◆ **Stated problem**
Reproduce the data lines beginning with the one that contains "Medium Quality Tapes (244, 743)" and continuing through the one that contains "Special Tapes (222, 662)", replacing "Tapes" with "Ribbons" and changing nothing else. Return only those lines.

◆ **Given entries**
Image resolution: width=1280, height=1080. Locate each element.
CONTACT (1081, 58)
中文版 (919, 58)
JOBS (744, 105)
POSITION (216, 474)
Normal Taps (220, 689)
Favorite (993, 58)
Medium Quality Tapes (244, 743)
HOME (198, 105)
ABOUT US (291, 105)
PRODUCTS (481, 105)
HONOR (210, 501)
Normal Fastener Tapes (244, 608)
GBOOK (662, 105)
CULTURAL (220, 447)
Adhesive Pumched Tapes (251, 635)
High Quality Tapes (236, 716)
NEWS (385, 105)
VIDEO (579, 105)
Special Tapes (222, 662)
...
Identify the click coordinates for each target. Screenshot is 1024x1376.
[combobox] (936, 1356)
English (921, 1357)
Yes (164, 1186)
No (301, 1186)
...
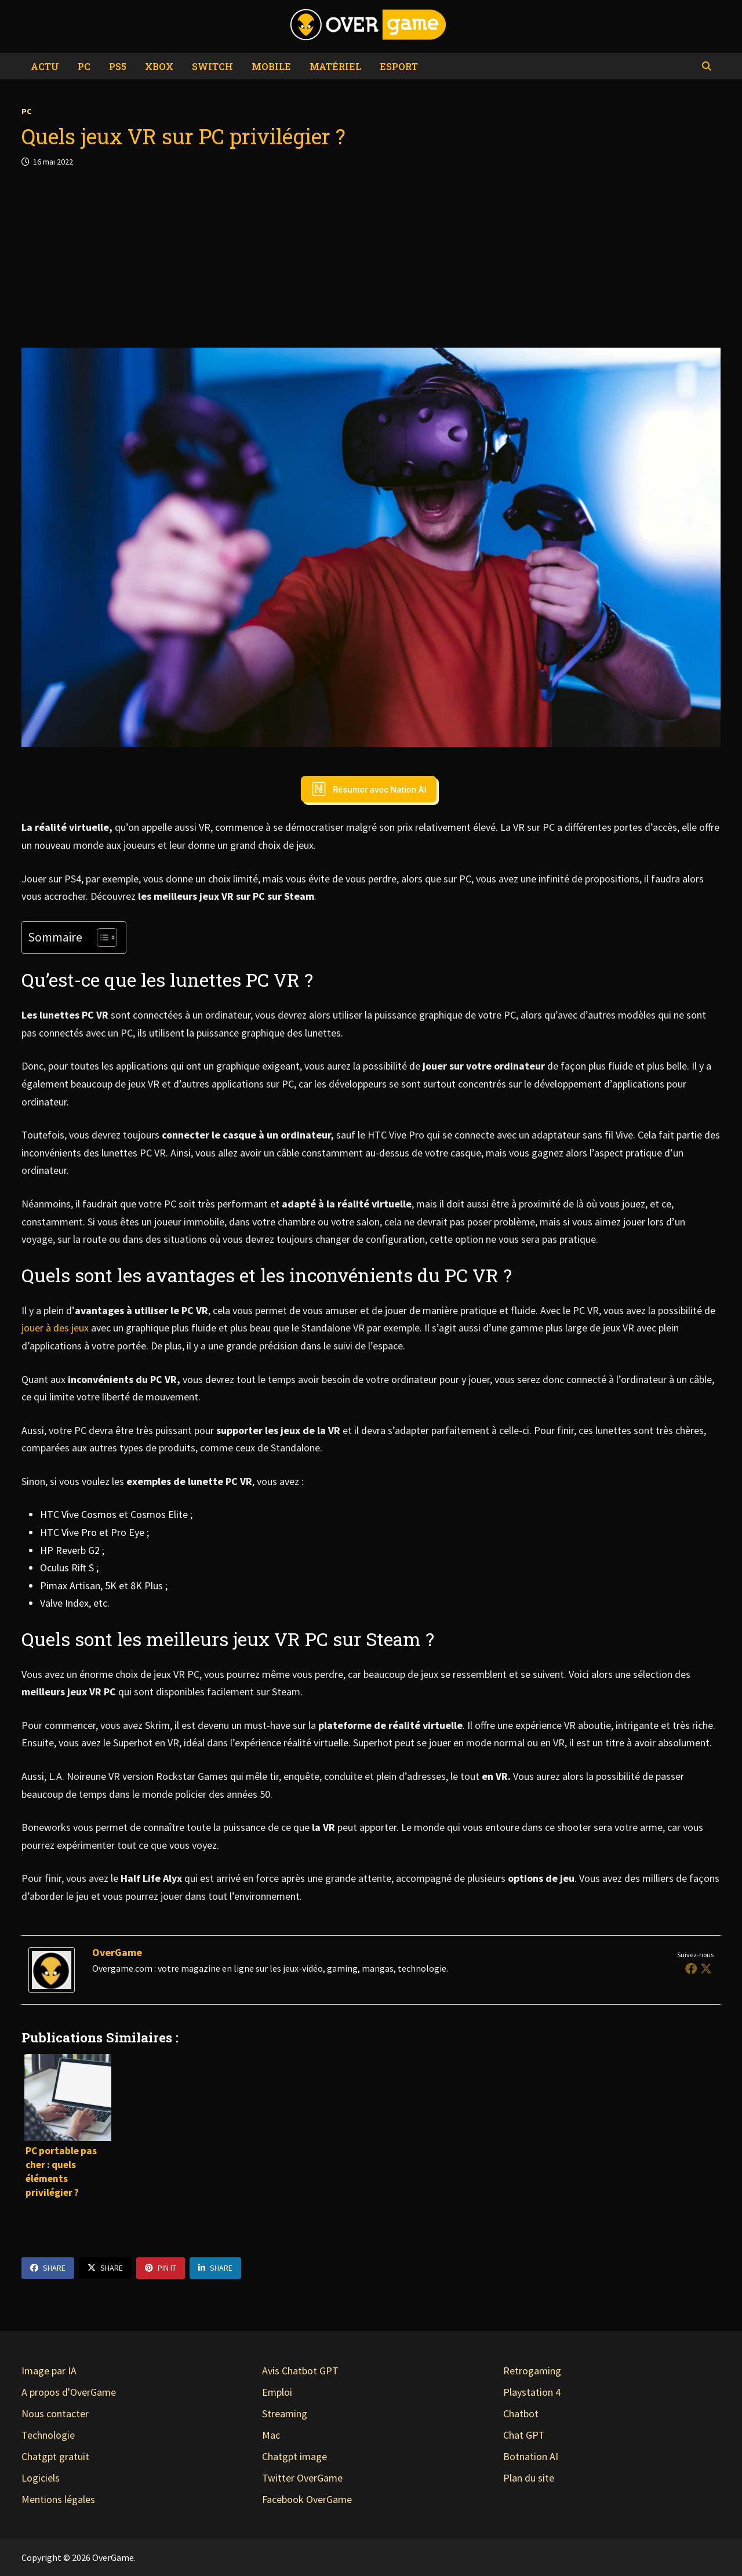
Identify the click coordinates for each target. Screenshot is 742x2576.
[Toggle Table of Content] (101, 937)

◆ **Problem solution**
Medium Quality Ribbons (244, 743)
HOME (198, 105)
ABOUT US (291, 105)
PRODUCTS (481, 105)
HONOR (210, 501)
Normal Fastener Ribbons (244, 608)
GBOOK (662, 105)
CULTURAL (220, 447)
Adhesive Pumched Ribbons (251, 635)
High Quality Ribbons (236, 716)
NEWS (385, 105)
VIDEO (579, 105)
Special Ribbons (222, 662)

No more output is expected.